▶ [Exercise instructions]: Excerpt from the entries below: please repeat exactly the lines from the one containing "Open Илья's author name" through the last one, both ends included, with no pictures.

▶ [Collected data]:
########################################

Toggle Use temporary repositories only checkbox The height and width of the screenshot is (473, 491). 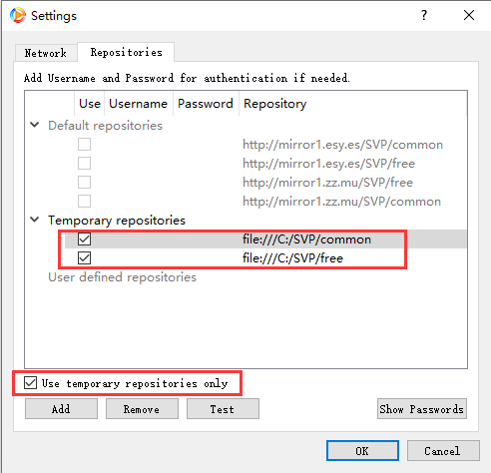coord(30,383)
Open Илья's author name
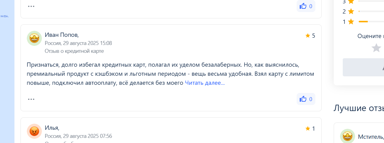The width and height of the screenshot is (384, 143). (x=52, y=128)
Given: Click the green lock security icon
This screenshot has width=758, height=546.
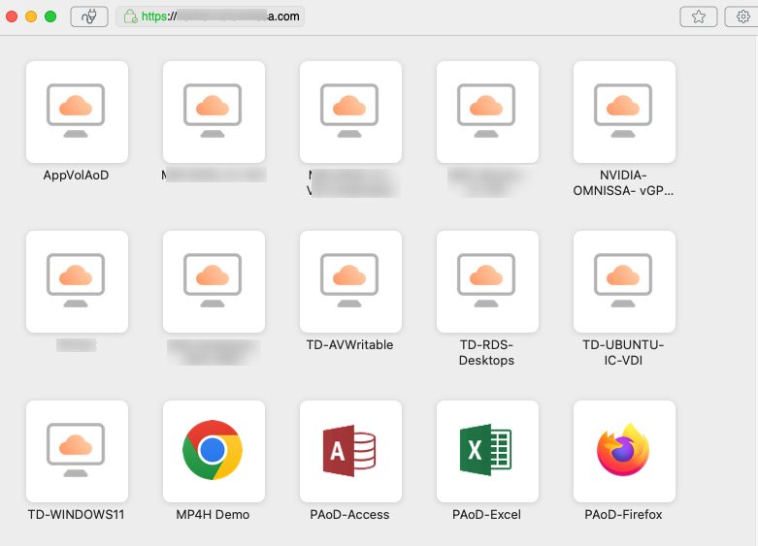Looking at the screenshot, I should (130, 16).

########################################

▶ [Answer to this task]:
Open Илья's author name
The width and height of the screenshot is (384, 143). (x=52, y=128)
Given: Click the green lock security icon
This screenshot has width=758, height=546.
Looking at the screenshot, I should (130, 16).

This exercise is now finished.